Task to complete: Would you transcribe the records below from the line with "Open search with magnifying glass icon" to the line with "Viewport: 687px width, 451px height.", ends included, exactly and with nothing more, leaving the pictures out?

Entries shown:
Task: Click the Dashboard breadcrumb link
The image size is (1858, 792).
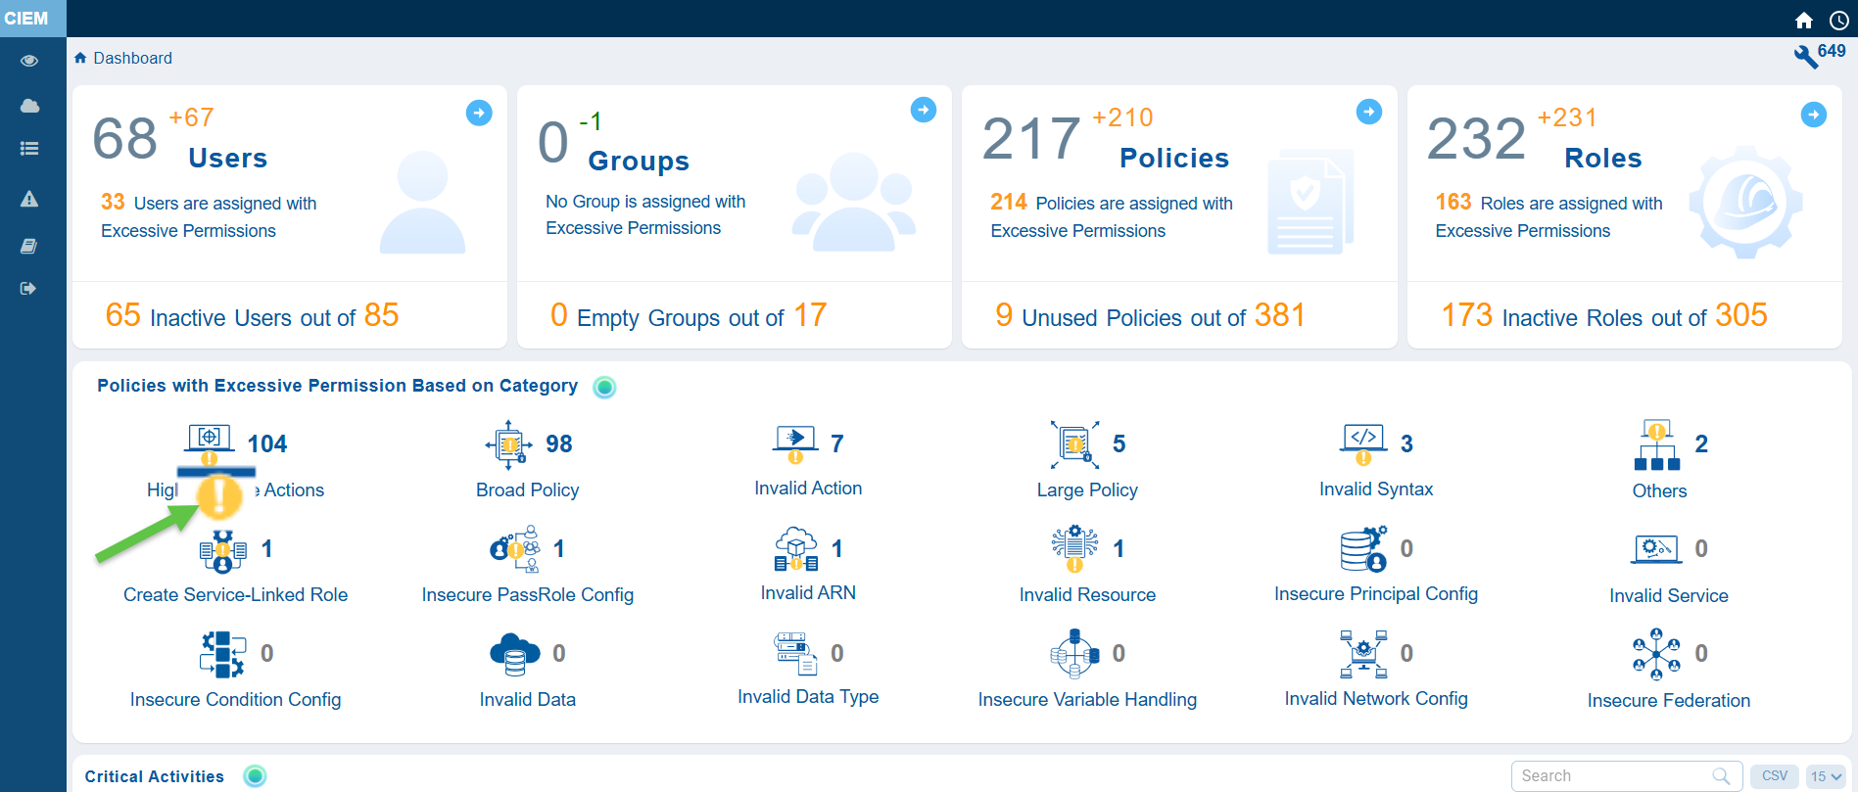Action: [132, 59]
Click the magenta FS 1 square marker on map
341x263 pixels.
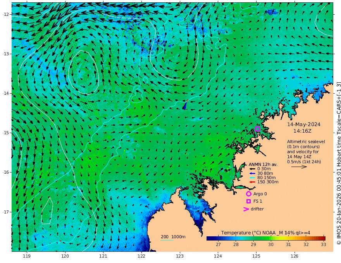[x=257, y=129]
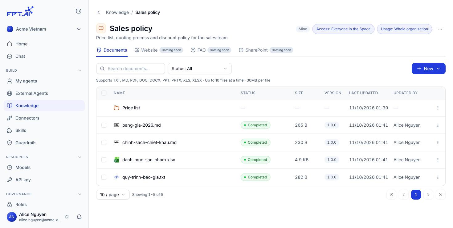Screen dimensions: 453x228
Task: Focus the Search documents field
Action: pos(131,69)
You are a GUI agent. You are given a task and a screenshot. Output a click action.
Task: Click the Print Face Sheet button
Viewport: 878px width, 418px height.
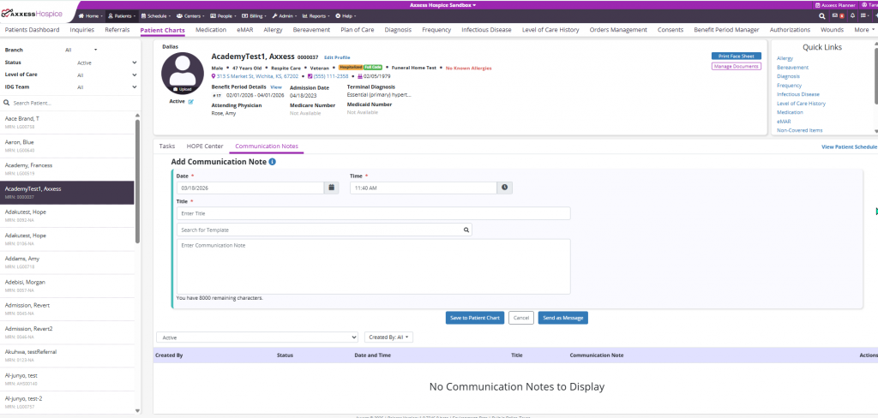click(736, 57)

* * *

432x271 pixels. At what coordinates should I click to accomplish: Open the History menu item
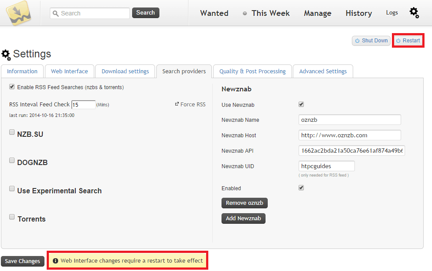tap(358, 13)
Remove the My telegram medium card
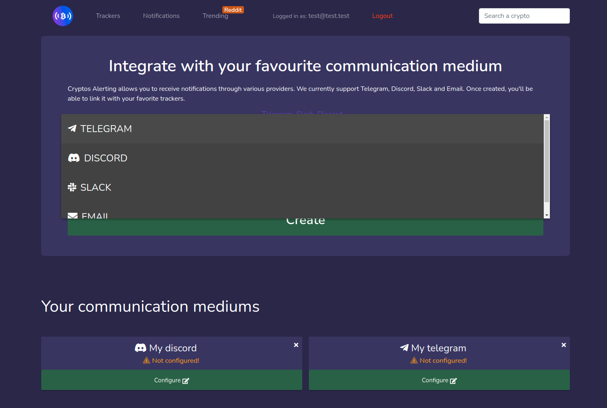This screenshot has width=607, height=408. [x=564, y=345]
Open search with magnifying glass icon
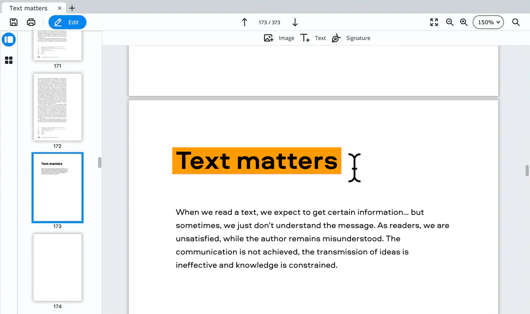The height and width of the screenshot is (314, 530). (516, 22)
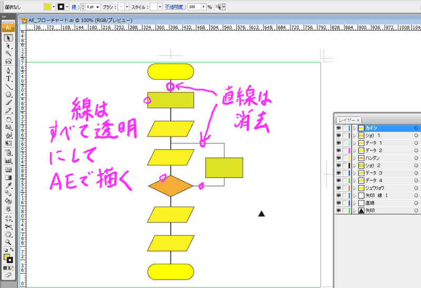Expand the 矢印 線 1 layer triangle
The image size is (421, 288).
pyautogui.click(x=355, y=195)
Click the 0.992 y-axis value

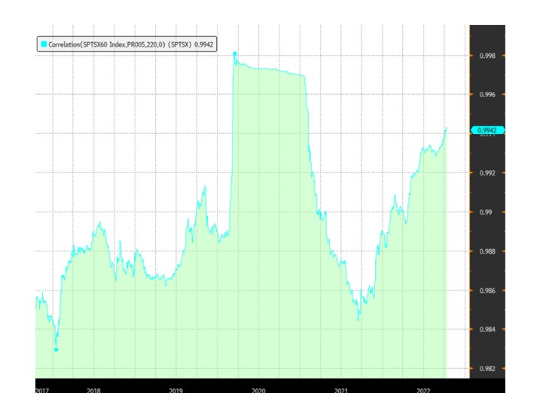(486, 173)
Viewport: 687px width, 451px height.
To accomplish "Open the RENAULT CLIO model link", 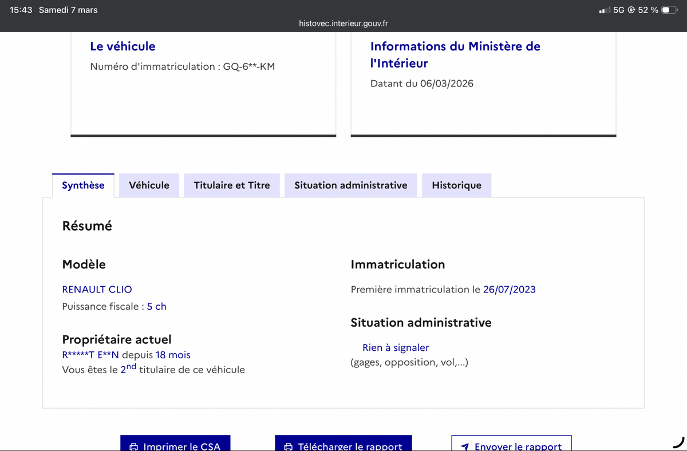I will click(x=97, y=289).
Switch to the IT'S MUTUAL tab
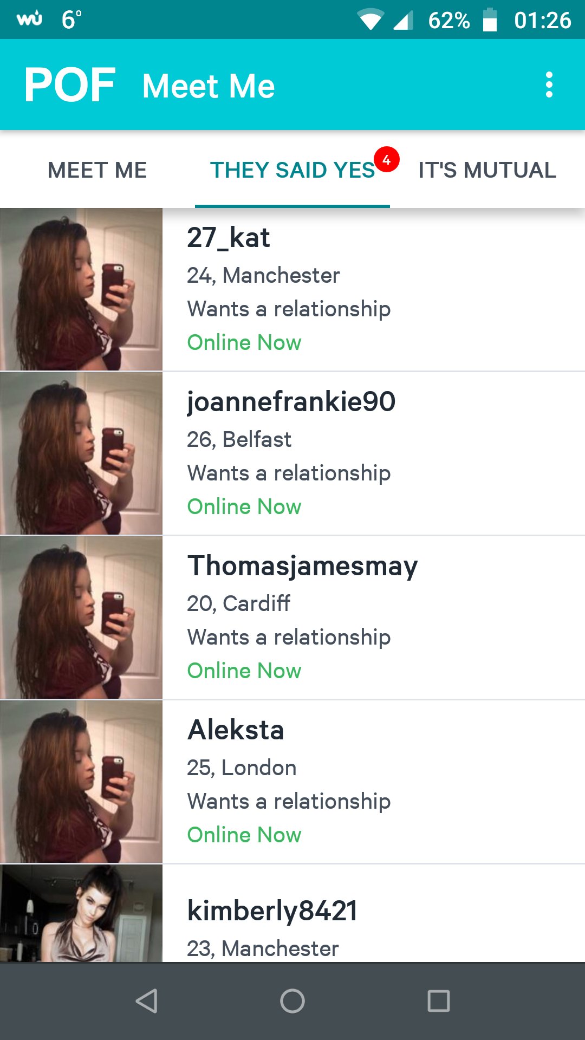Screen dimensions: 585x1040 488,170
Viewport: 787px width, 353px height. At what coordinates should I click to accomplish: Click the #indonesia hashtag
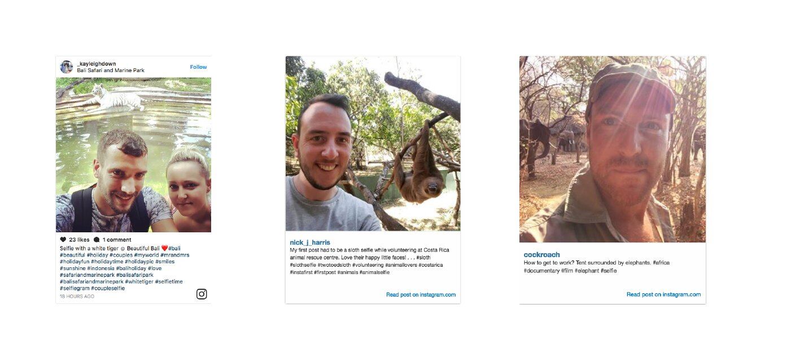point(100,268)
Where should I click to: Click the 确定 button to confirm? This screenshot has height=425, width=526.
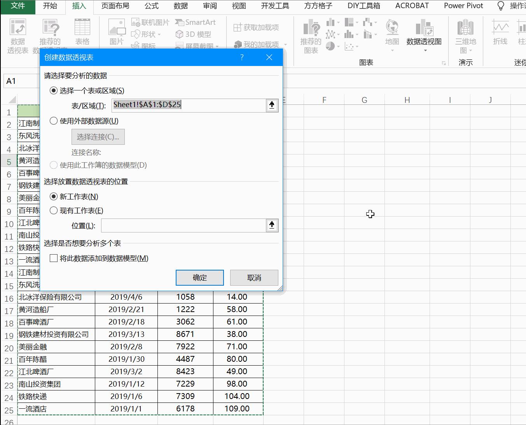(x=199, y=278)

Output for this task:
Open search with magnifying glass icon
The height and width of the screenshot is (314, 530). (516, 22)
Expand the 矢印 線 1 layer triangle
The image size is (421, 288).
pyautogui.click(x=355, y=195)
Click the 0.992 y-axis value

(486, 173)
Viewport: 687px width, 451px height.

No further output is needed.